Y es que en San Miguel se diluyen las diferencias inventadas social y culturalmente. Muchas de las personas que se establecen aquí lo hacen solas o en pareja. La mayoría no tiene familia ni redes, así que, se muestran ávidos por vincularse con otros y están listos para platicar y hacer nuevos amigos. El anonimato, consecuencia irremediable de la migración, provee tierra fértil para reinventarse y construir nuevas maneras de vincularse y de vivir.
San Miguel regala un repertorio de opciones que pocas ciudades en el país ofrecen. Desde mi punto de vista, no le falta nada. Tenemos cualquier cantidad de actividades artísticas, deportivas, altruistas e intelectuales. La ciudad cuenta con los servicios necesarios para vivir cómodamente: desde misceláneas en las esquinas hasta tiendas departamentales como Liverpool y supermercados de lujo como City Market; mercados orgánicos y de artesanías; tiendas de muebles y centros de arte y decoración; hospitales y médicos especializados; teatros y cines.
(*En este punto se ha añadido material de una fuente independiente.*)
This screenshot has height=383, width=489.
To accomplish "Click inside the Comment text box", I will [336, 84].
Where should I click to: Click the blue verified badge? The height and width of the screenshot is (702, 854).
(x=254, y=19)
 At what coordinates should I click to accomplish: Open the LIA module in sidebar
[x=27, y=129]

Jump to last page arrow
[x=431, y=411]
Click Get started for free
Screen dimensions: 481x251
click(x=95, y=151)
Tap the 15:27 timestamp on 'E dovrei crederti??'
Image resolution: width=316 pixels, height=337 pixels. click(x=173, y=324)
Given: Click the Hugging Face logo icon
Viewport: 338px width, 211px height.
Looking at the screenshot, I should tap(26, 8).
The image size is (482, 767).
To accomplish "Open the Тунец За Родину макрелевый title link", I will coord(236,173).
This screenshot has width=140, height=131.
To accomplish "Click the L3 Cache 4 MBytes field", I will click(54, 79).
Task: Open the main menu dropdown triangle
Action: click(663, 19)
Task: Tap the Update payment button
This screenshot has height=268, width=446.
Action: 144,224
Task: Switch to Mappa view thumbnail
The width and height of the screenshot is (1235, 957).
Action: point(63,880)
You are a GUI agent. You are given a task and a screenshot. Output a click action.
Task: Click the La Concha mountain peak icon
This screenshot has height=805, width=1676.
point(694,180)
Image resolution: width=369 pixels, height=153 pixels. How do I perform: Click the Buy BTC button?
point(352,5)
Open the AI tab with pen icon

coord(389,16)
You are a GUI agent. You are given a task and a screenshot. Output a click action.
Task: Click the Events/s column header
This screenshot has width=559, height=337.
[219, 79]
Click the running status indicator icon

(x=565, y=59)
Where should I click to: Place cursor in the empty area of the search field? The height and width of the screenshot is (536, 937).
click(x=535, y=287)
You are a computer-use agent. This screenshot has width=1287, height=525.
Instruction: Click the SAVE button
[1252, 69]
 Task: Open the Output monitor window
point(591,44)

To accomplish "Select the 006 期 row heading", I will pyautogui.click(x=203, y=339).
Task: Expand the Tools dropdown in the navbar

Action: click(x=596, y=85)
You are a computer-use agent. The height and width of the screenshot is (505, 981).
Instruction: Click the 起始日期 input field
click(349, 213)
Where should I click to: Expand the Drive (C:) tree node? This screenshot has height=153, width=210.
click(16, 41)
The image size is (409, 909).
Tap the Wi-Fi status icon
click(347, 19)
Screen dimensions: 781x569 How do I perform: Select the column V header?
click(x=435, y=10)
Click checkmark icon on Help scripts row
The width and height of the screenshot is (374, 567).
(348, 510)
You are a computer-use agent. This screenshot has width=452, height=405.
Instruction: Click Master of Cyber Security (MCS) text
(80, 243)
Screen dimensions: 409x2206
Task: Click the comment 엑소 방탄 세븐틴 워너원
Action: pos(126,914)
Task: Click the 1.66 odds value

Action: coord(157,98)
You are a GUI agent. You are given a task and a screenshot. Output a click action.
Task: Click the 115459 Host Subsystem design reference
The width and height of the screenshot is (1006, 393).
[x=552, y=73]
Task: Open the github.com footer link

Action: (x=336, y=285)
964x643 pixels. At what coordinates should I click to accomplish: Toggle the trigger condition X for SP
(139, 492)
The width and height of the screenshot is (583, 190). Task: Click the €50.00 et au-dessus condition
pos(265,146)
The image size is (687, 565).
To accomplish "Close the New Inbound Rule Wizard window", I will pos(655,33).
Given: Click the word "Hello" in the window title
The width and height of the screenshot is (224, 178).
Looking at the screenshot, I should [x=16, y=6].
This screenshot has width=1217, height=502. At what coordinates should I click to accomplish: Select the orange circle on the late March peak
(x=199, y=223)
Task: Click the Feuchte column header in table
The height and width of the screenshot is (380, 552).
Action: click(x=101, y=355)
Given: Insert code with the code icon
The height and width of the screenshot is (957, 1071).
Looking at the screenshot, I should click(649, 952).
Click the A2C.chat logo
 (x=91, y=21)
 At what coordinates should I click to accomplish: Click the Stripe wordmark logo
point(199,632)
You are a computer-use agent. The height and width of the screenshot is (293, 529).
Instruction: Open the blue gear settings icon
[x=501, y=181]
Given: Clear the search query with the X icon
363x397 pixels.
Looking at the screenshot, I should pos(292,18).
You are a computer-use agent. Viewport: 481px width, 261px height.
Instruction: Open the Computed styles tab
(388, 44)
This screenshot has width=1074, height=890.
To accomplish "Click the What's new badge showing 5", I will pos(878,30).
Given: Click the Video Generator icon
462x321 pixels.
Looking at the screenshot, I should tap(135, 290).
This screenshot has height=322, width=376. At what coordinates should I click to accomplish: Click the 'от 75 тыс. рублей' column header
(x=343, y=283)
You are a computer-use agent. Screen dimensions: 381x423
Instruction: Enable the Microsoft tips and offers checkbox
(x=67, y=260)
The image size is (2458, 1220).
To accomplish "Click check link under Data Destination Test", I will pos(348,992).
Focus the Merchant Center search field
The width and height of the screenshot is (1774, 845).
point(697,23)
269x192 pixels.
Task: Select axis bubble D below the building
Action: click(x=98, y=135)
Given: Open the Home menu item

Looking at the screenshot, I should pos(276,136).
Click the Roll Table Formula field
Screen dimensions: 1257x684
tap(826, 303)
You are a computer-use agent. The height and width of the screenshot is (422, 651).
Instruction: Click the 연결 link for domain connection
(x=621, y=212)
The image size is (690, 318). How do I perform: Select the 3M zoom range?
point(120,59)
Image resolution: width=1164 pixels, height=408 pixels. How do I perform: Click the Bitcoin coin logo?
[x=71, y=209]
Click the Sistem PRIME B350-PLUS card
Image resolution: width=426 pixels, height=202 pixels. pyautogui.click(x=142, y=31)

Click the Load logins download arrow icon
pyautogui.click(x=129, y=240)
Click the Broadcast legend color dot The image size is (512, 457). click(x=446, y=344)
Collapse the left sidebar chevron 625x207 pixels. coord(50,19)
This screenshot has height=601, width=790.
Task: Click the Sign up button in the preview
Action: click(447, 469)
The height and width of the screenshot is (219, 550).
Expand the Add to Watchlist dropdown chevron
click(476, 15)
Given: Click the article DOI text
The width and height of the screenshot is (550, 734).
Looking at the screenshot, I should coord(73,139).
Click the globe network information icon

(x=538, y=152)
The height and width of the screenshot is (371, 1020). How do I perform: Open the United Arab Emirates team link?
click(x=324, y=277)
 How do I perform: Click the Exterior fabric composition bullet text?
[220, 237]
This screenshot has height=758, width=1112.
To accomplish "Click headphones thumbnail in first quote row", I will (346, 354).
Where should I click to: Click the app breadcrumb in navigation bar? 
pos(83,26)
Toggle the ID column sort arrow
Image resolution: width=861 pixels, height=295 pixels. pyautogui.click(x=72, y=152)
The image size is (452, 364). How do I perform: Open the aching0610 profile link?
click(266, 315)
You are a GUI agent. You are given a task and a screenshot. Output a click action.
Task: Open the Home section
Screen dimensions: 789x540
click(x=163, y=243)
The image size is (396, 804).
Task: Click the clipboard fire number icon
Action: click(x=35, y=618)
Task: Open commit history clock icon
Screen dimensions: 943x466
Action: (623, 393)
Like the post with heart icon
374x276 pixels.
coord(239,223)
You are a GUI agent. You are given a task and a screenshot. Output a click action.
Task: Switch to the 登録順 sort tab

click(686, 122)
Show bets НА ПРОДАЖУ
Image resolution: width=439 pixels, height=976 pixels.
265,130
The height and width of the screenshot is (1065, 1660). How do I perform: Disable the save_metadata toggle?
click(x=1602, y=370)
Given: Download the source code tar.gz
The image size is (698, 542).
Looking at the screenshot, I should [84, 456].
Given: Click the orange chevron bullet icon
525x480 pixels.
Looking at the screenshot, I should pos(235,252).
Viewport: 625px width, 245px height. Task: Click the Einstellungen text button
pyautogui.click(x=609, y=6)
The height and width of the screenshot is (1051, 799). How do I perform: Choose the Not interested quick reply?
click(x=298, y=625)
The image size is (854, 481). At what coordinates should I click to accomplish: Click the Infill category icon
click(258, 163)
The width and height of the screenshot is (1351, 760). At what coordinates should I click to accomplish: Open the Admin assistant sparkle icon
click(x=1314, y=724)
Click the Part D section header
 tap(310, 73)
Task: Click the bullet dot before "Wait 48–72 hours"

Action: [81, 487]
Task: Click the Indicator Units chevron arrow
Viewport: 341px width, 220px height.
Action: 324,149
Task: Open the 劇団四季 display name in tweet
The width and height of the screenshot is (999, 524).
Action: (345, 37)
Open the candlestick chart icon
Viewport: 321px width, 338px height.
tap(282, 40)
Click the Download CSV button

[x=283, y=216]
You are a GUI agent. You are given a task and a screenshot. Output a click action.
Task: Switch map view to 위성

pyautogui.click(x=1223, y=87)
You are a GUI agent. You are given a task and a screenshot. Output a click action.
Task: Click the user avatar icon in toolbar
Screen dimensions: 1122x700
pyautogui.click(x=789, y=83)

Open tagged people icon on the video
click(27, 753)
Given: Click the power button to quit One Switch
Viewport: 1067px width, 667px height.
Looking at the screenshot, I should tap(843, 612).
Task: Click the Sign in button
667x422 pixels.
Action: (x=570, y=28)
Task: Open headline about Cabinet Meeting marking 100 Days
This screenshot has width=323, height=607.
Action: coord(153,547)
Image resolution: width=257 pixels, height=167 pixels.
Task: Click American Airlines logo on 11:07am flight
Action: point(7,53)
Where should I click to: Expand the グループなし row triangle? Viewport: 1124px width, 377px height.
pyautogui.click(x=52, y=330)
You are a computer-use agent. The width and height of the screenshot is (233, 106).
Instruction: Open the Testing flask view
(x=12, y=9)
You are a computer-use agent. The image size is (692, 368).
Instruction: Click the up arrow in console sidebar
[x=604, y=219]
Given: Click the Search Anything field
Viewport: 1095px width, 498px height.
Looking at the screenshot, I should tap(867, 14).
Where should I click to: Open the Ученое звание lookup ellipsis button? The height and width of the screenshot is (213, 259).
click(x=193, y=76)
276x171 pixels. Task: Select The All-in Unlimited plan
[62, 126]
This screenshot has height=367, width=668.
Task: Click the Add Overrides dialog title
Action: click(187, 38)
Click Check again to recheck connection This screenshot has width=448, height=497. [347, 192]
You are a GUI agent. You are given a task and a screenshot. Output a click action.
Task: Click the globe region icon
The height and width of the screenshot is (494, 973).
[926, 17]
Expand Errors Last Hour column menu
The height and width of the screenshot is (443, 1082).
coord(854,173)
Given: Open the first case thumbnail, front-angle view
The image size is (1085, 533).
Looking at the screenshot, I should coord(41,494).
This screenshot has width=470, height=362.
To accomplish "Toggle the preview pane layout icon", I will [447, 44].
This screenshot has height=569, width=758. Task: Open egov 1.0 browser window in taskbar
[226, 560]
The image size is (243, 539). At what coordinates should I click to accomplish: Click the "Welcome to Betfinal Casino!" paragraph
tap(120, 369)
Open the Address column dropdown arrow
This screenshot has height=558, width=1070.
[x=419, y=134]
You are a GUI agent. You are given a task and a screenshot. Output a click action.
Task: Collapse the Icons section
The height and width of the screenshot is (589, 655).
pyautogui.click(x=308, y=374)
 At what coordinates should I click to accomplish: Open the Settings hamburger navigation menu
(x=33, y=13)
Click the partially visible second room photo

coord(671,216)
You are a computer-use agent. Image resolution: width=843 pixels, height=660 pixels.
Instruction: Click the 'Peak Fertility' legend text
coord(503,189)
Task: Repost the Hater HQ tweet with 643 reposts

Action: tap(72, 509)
¡Qué padre vivir como Sofía que hace lo que más le gusta cuatro noches a la semana! Derrocha felicidad al compás de diferentes ritmos latinos, como salsa, bachata y cumbia. Contagia ganas de vivir. Se le transparenta el bienestar a través de la sonrisa y las pupilas.
¿Será que encontrar una actividad que te apasione es justamente lo que le pone la sal y la pimienta a la vida y le añade calidad?
¿Y tú, ya practicas esa actividad que tanto te gusta o tantas ganas tienes de empezar a practicar?
¡Vente a San Miguel! Aquí, seguro la encuentras.